The investigations targeted 442 companies with more than 3.6 billion baht in circulation in 46 locations across the country, said Pol Lt Gen Jirabhop Bhuridej, commissioner of the Central Investigation Bureau (CIB).
The police anti-economic crime division, a unit of the CIB, took part in the operation along with officials from the Department of Business Development (DBD) at the Ministry of Commerce, he said.
A total of 1,014 people were detained, including 714 Thais, 258 Chinese, 21 Malaysians, four Cambodians, four Vietnamese, three Britons, three Germans, two Japanese, two Myanmar nationals, one American, a Singaporean and one Kazakhstan national.

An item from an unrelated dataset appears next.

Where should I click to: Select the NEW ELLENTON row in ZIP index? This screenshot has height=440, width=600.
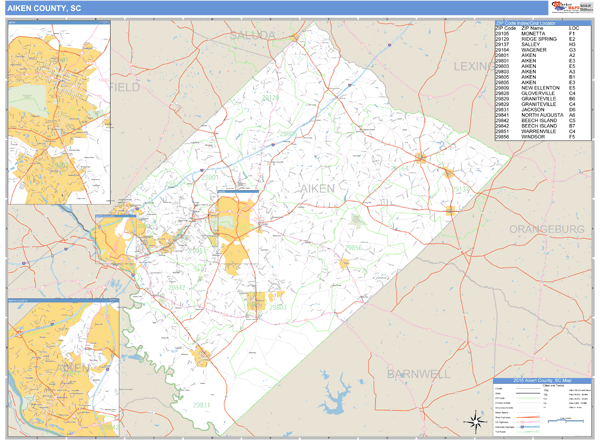pos(541,88)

Pol Lt Gen Jirabhop said several of the businesses were registered by Thais who were proxies of foreign citizens, despite the businesses being reserved exclusively for Thai nationals.
These companies had property assets valued at 254 million baht, with confiscated documents showing that they had hired law or accounting firms to handle their registration.
Authorities also uncovered warehouses storing products, many of which were prohibited for import, and discovered some businesses involved in currency trading, said the CIB chief.
Some of the others were registered as fronts to launder money without doing any business, said Pol Lt Gen Jirabhop.
Deputy Commerce Minister Napintorn Srisanpang said the joint operation followed an agreement by the police and the DBD in early November to investigate Thai nominees
He urged Thai nationals acting as proxies to come forward and report to authorities to earn themselves a chance to be treated as witnesses. He said any lawyers or accountants involved would be reported to professional regulatory bodies.
Deputy police chief Thatchai Pitaneelabutr said the use of Thai proxies has harmed the economy and posed a threat to national security, especially when these firms are operated by call-centre or drug gangs.